Type
- Type: Unicameral of Ōtorohanga District
- Houses: Governing Body
- Term limits: None

History
- Founded: 6 March 1989

Leadership
- Mayor: Rodney Dow
- Deputy mayor: Katrina Christison
- CEO: Tanya Winter

Structure
- Seats: 10 (1 mayor, 9 councillors)
- Political groups: Independent (10);
- Length of term: 3 years

Elections
- Last election: 2025
- Next election: 2028

Website
- otodc.govt.nz

= Ōtorohanga District Council =

Territorial authority of New Zealand

Ōtorohanga District Council (Te Kaunihera ā-Rohe o Ōtorohanga) is the territorial authority for the Ōtorohanga District of New Zealand's North Island. It serves as the district's local government, with the Waikato Regional Council serving as the regional authority. It has existed since 1979, surviving in a re-constituted form through the 1989 reforms to local government.

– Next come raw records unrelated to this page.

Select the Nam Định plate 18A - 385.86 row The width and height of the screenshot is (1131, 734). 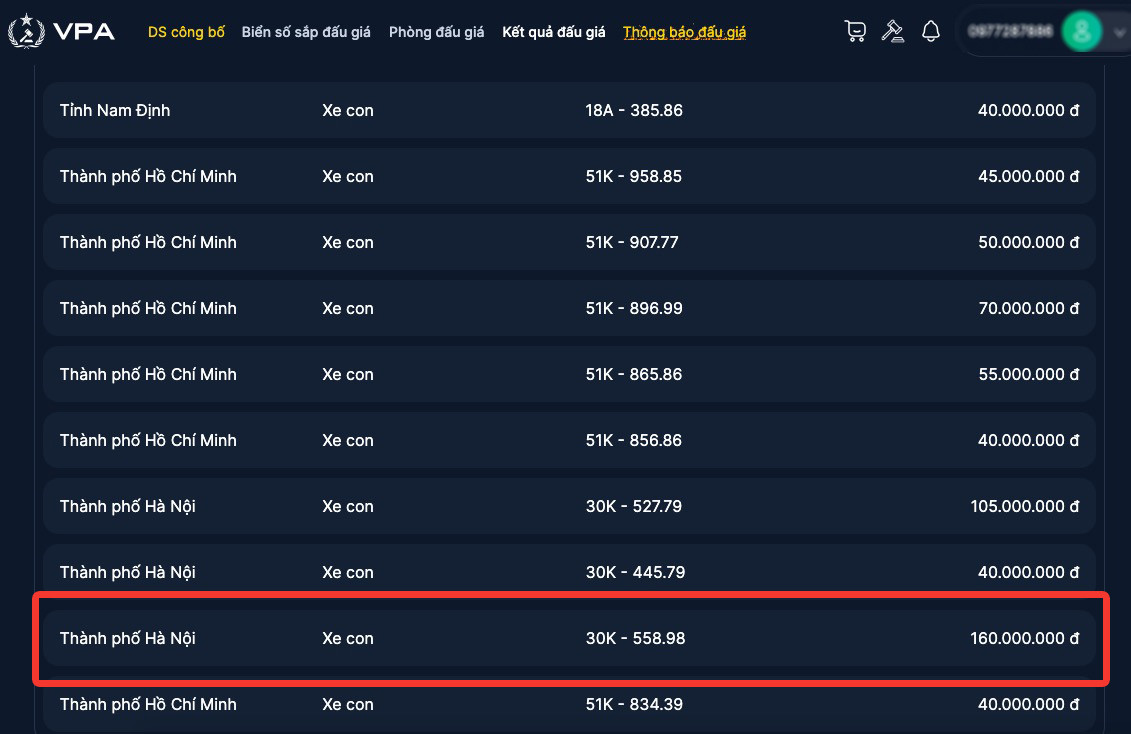[568, 110]
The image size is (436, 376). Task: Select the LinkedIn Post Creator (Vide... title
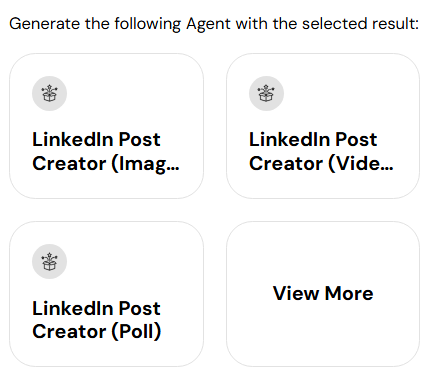click(x=321, y=152)
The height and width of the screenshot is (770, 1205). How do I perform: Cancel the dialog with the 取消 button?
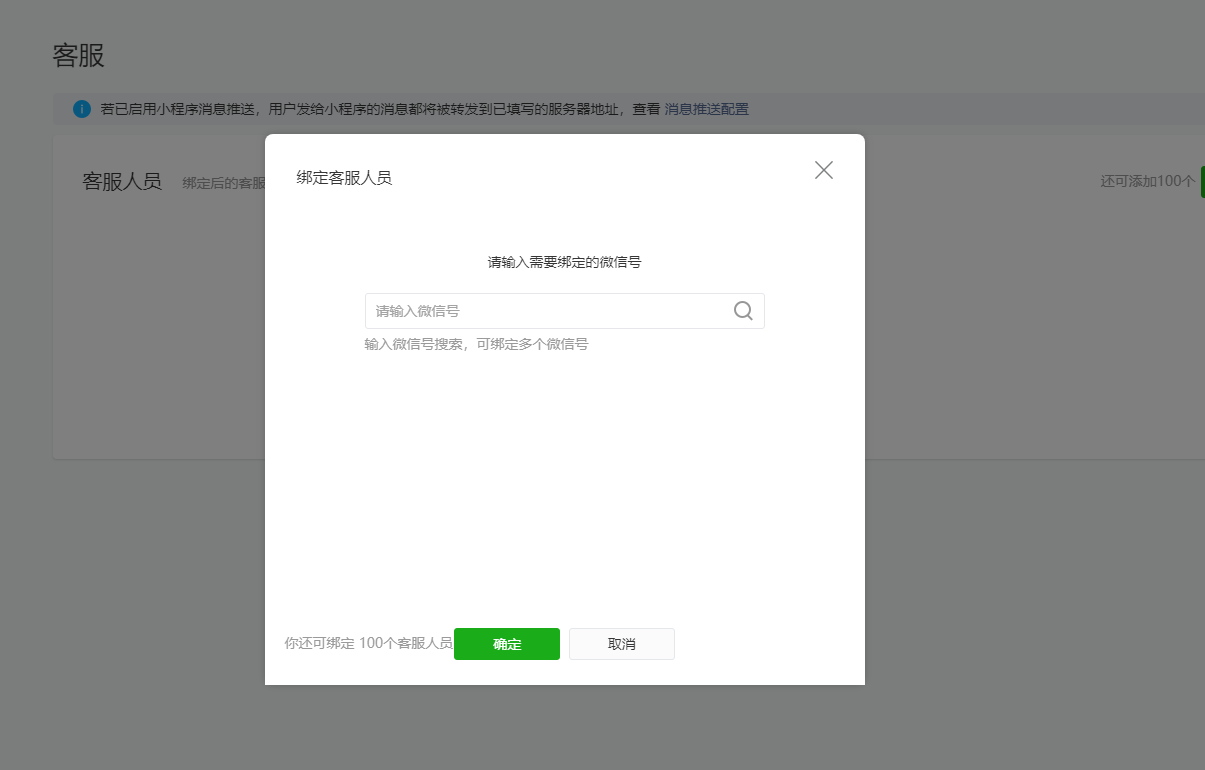tap(621, 643)
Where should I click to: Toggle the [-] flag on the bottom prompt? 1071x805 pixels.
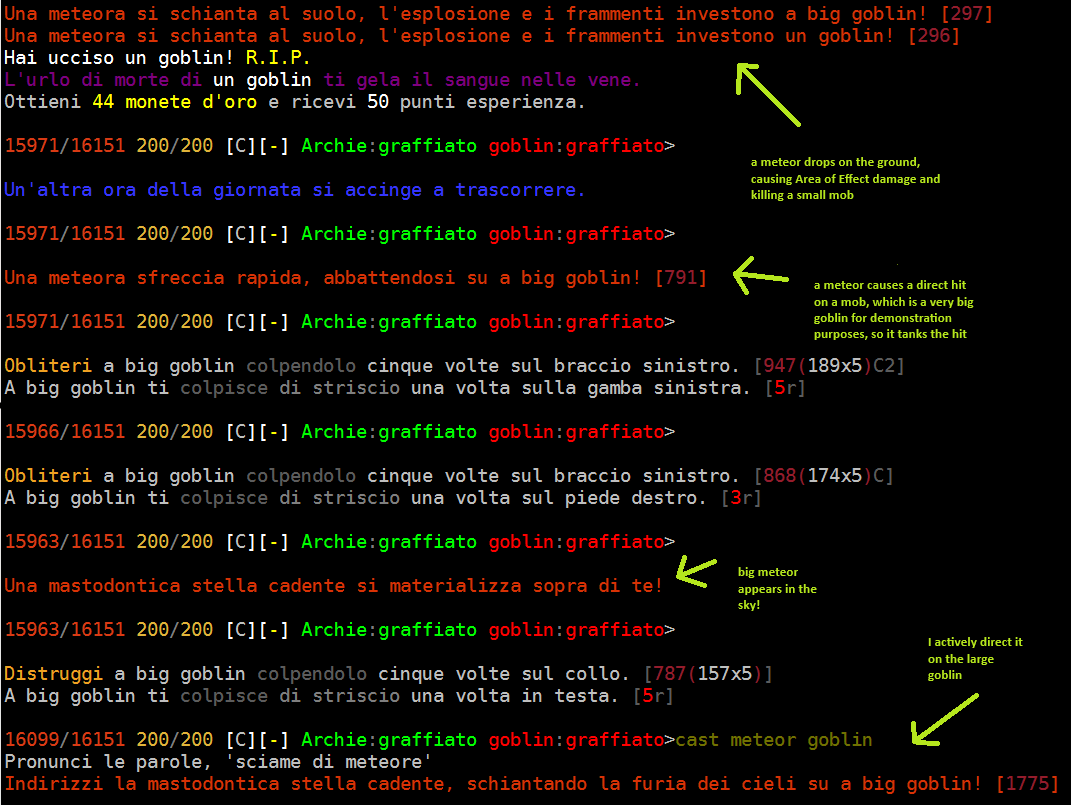(x=272, y=739)
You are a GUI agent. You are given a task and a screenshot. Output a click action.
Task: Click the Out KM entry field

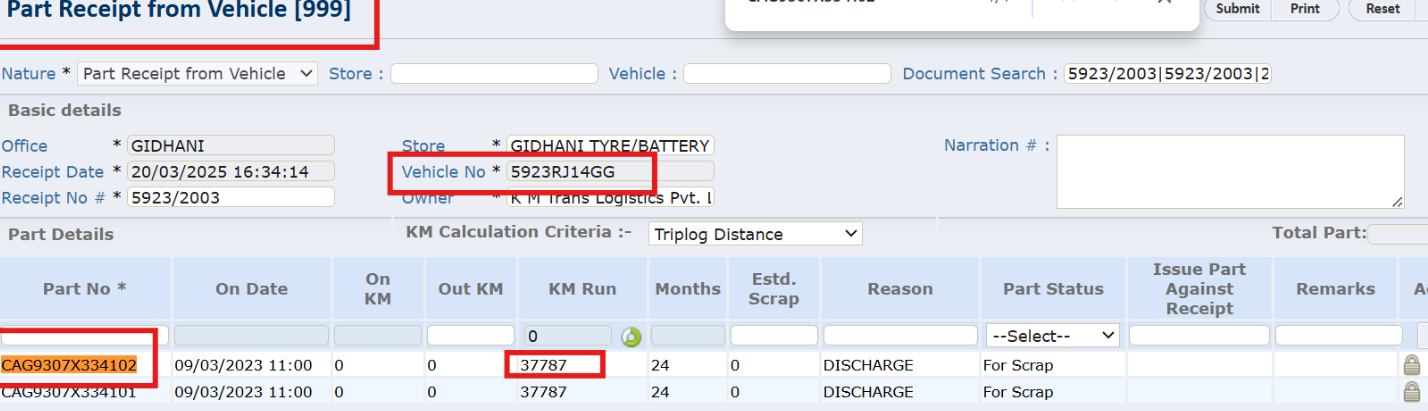click(470, 336)
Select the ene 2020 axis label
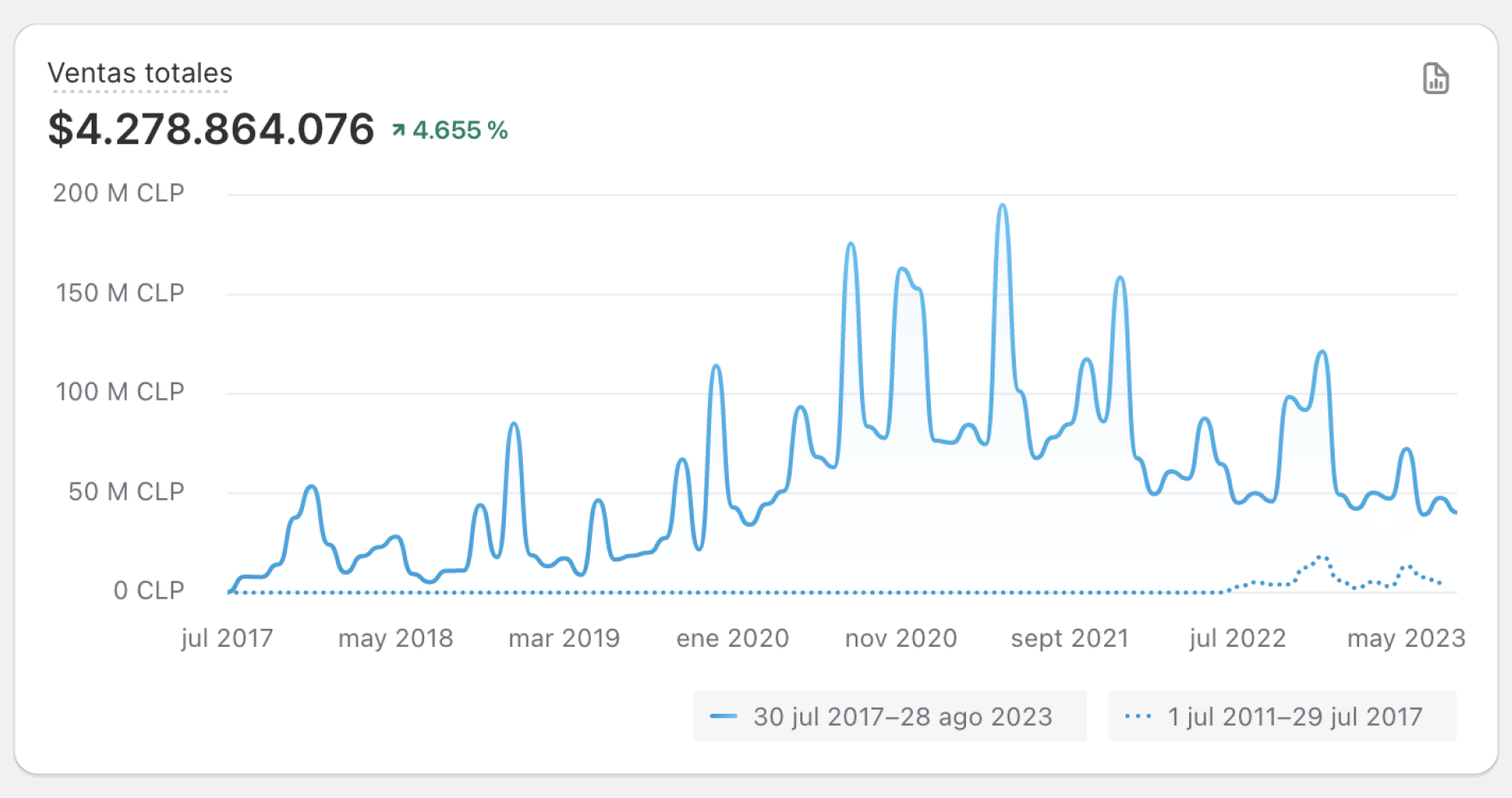The width and height of the screenshot is (1512, 798). [732, 638]
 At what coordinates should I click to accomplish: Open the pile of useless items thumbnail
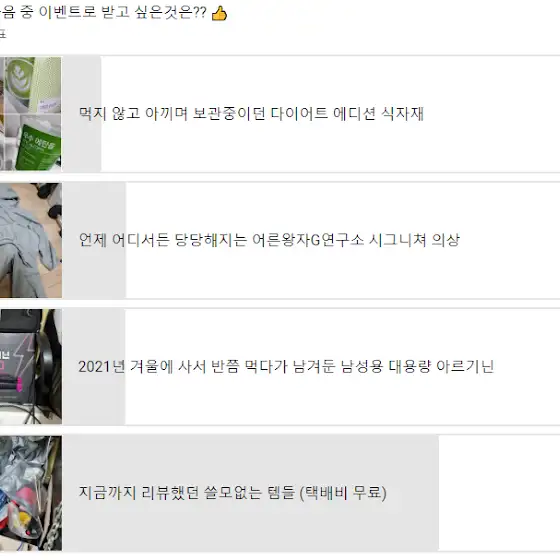click(x=31, y=493)
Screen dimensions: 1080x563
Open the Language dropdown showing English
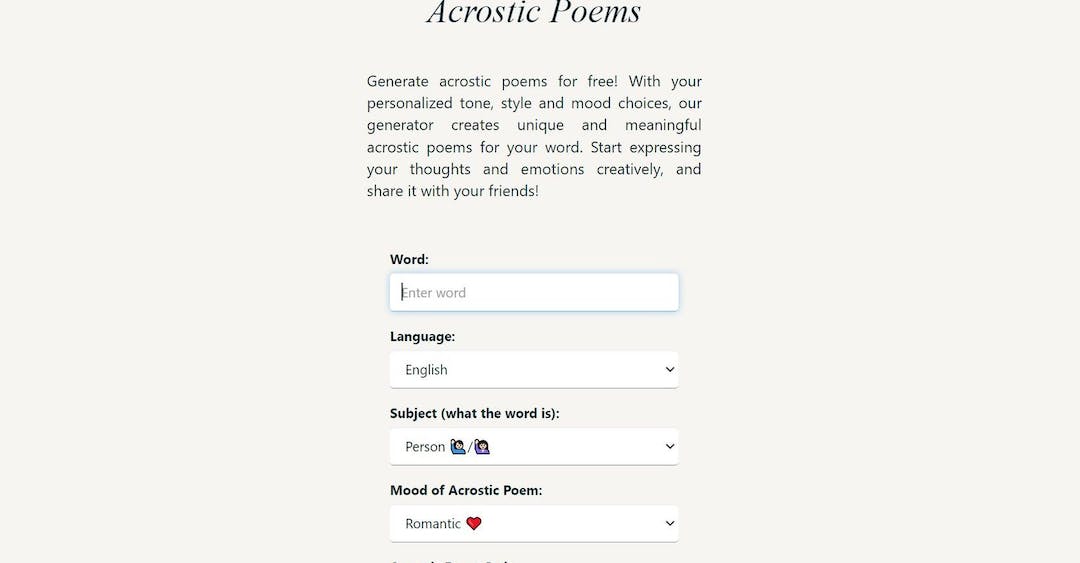pyautogui.click(x=534, y=370)
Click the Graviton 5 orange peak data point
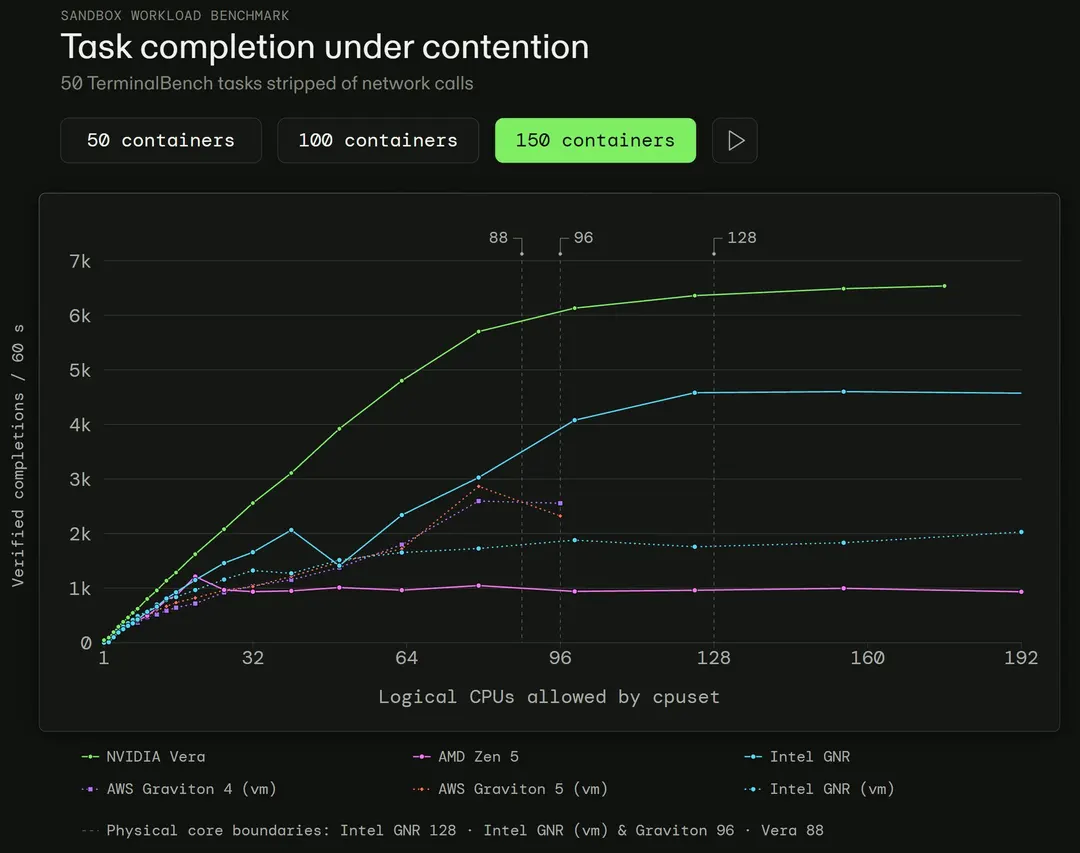Screen dimensions: 1080x853 pyautogui.click(x=479, y=486)
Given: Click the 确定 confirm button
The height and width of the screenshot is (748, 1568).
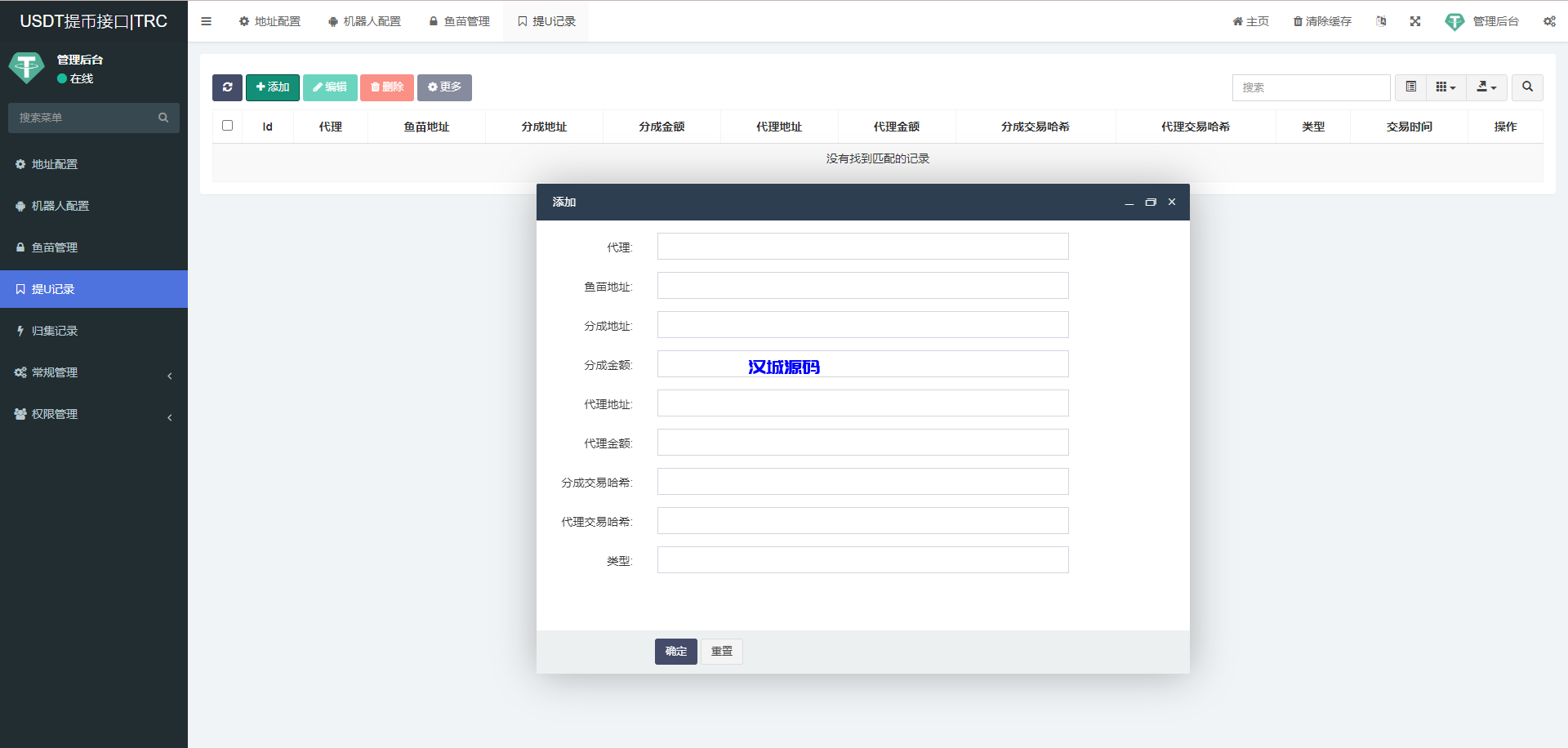Looking at the screenshot, I should 675,651.
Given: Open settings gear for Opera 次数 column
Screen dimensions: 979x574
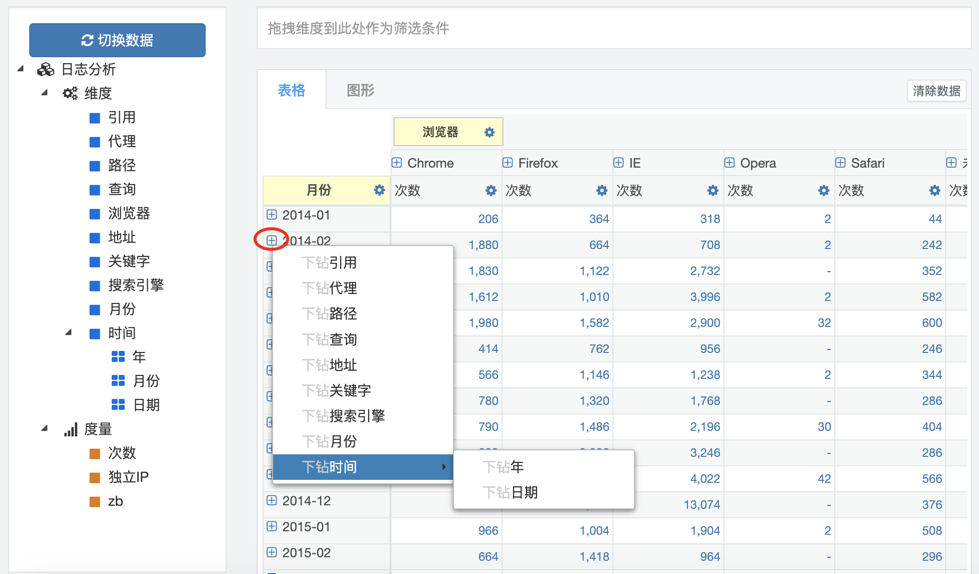Looking at the screenshot, I should (824, 190).
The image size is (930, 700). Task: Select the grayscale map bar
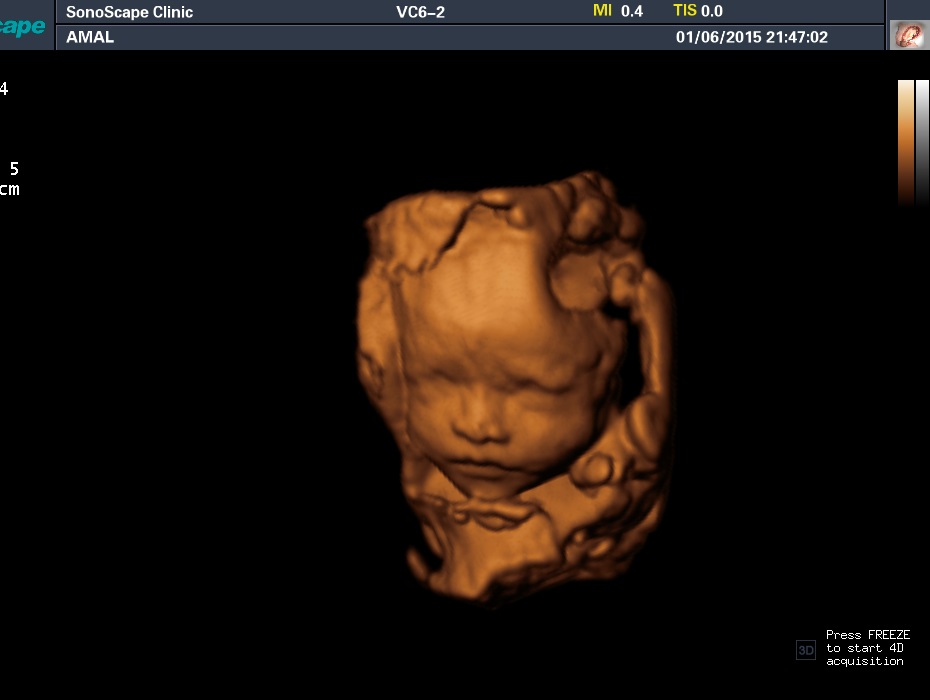[922, 142]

The council has 9 councillors and is chaired by the mayor of Ōtorohanga (currently Rodney Dow since October 2025).

In 2026 6,421 were registered to vote in the District.

==Composition==
The council currently consists of a mayor elected at-large and 9 councillors, elected from six wards. Two councillors are returned from Rangiātea Māori ward, which covers the entire district, two from Kāwhia-Tihiroa general ward, two from Ōtorohanga general ward, one from Waipā general ward, one from Kio Kio-Korakonui general ward, and one from Wharepūhunga general ward.

===Current council===
The present council was elected in the 2025 local elections:

Ōtorohanga District Council, 2025–2028
| Position | Name | Ward | Affiliation |  |
|---|---|---|---|---|
| Mayor | Rodney Dow | At-large |  | Independent |
| Deputy mayor | Katrina Christison | Ōtorohanga |  | Independent |
| Councillor | Tayla Barclay | Ōtorohanga |  | Independent |
| Councillor | Andrew Barker | Kio Kio-Korakonui |  | Independent |
| Councillor | Jo Butcher | Kāwhia-Tihiroa |  | Independent |
| Councillor | Kit Jeffries | Kāwhia-Tihiroa |  | Independent |
| Councillor | Shane Carr | Wharepūhunga |  | Independent |
| Councillor | Tennille Kete | Rangiātea |  | Independent |
| Councillor | Jaimee Tamaki | Rangiātea |  | Independent |
| Councillor | Michael Woodward | Waipā |  | Independent |

===Community boards===
Ōtorohanga District Council currently has two community boards:

- Ōtorohanga Community Board: Leanna Massey, Brendon McNeil, Craig Thomas, Bronwyn Tubman
- Kāwhia Community Board: Geoff Good, Richard Harpur, Annie Mahara, Hinga Whiu

== History ==
The council was established in 1989. It replaced a council of the same name established in 1976, which replaced the Otorohanga County Council established in 1922.